╭─ DATA SHOWN
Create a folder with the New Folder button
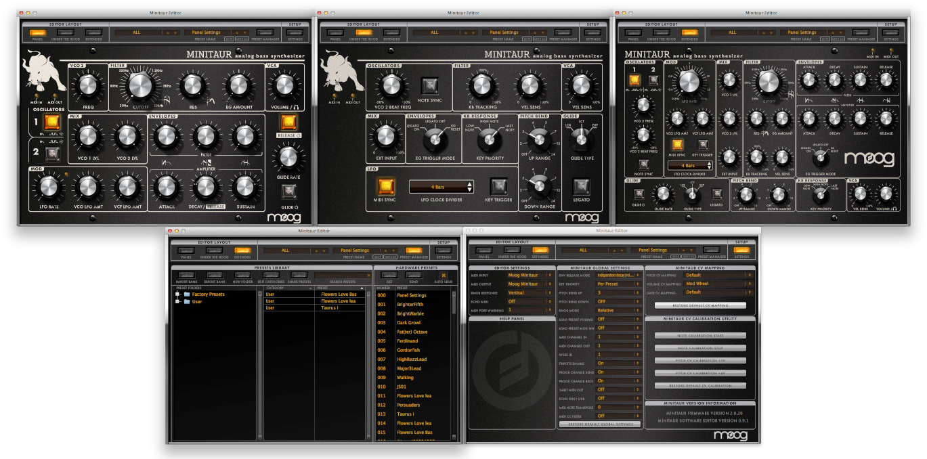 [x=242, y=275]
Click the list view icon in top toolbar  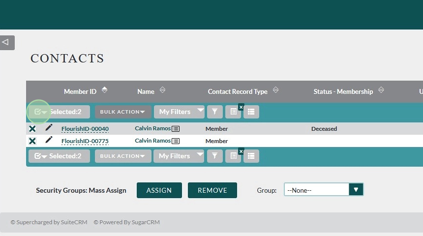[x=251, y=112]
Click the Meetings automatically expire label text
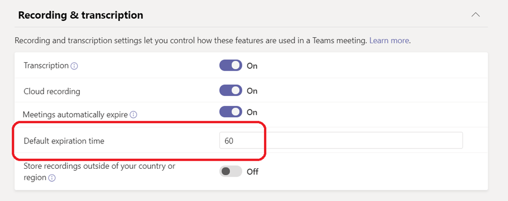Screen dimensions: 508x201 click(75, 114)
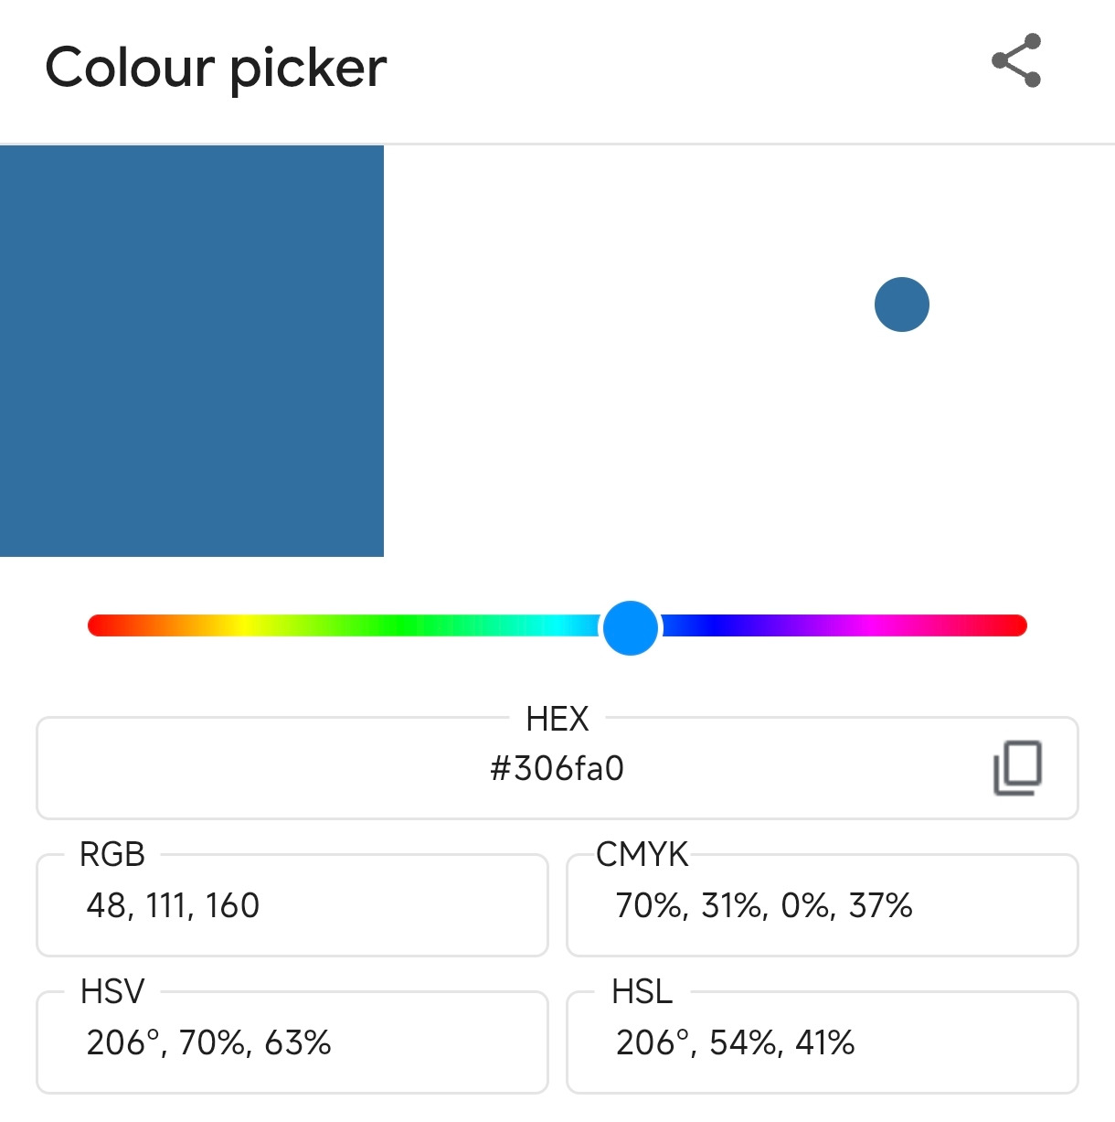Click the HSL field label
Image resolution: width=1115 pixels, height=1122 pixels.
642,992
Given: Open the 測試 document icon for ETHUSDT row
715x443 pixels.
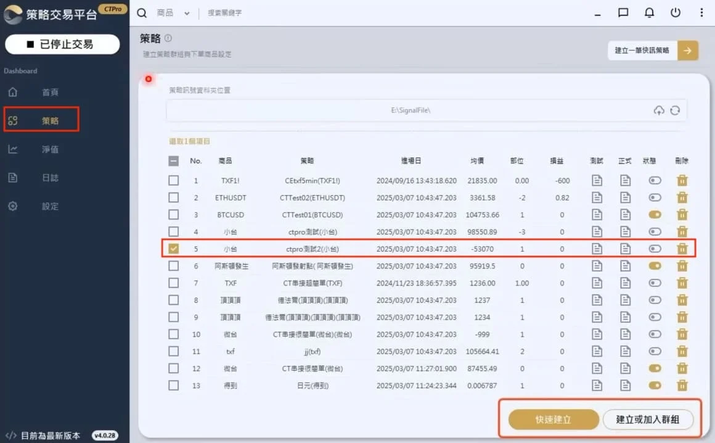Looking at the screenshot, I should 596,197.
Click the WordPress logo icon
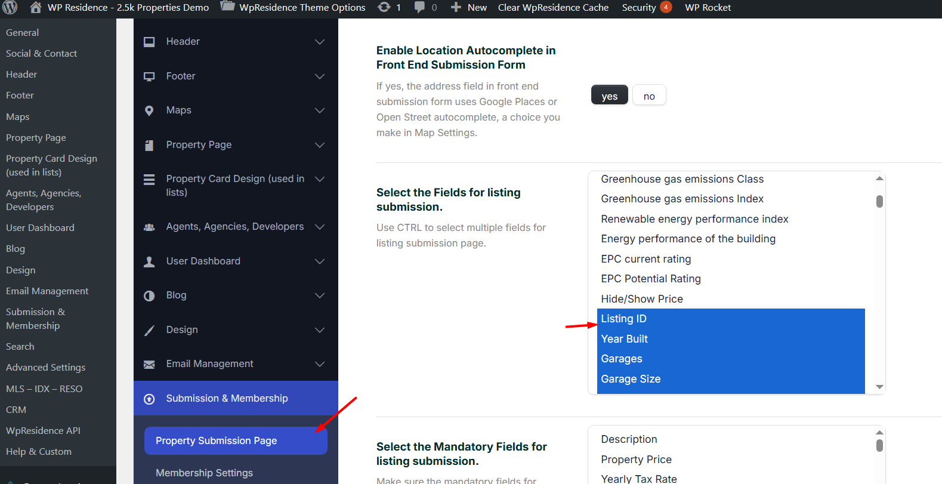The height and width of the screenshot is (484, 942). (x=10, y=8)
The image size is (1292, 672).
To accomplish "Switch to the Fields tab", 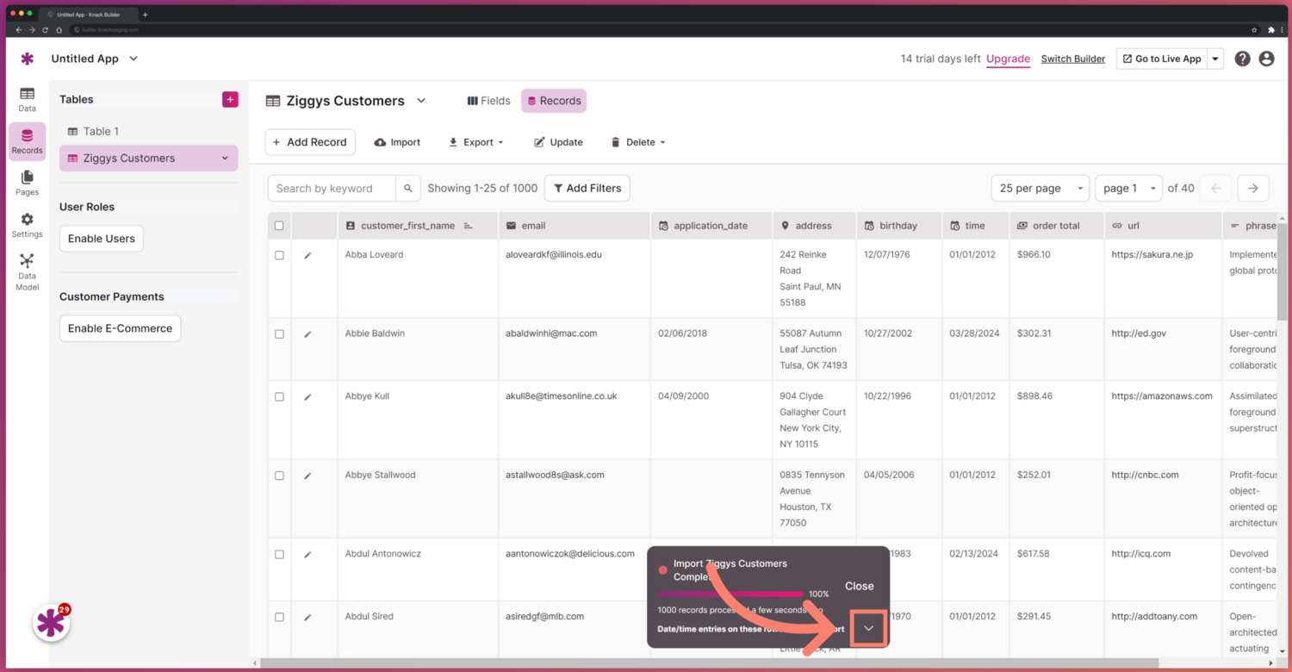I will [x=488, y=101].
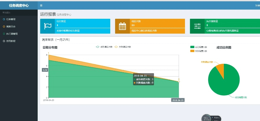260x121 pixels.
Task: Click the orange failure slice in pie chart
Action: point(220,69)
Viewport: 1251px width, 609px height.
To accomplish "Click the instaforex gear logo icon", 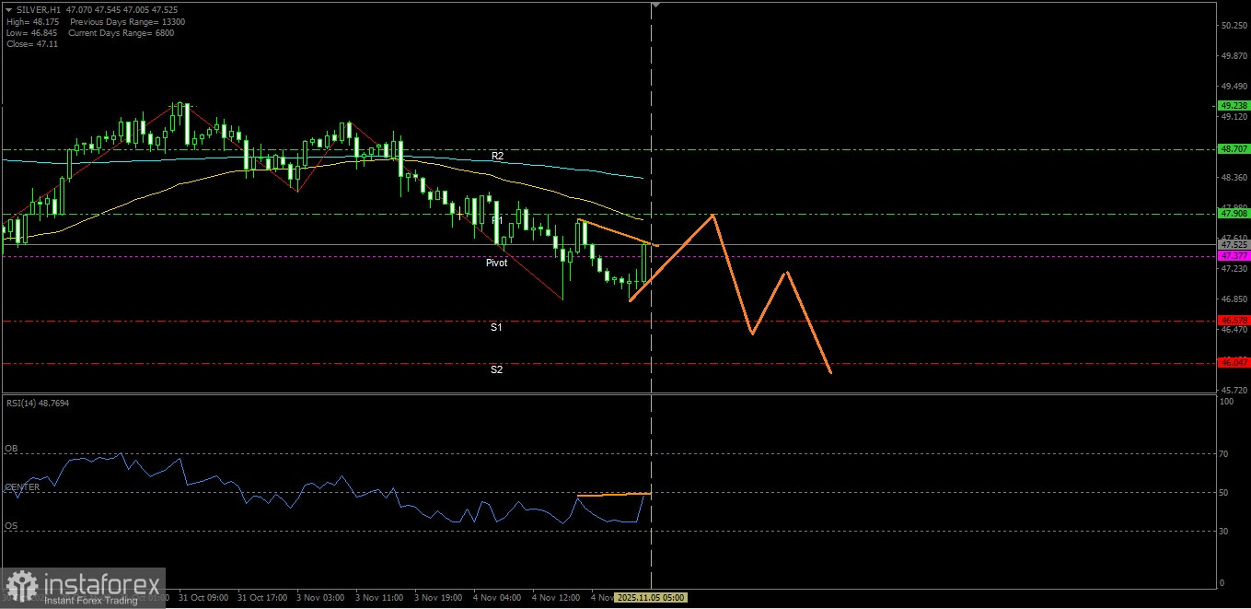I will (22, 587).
╰─
Reproduce the items starting at the line that contains "Given: Open the" and ending at the line that contains "The height and", both included, leaving the pictures out.

Given: Open the 測試 document icon for ETHUSDT row
715x443 pixels.
Looking at the screenshot, I should 596,197.
Click the WordPress logo icon
The height and width of the screenshot is (484, 942). (x=10, y=8)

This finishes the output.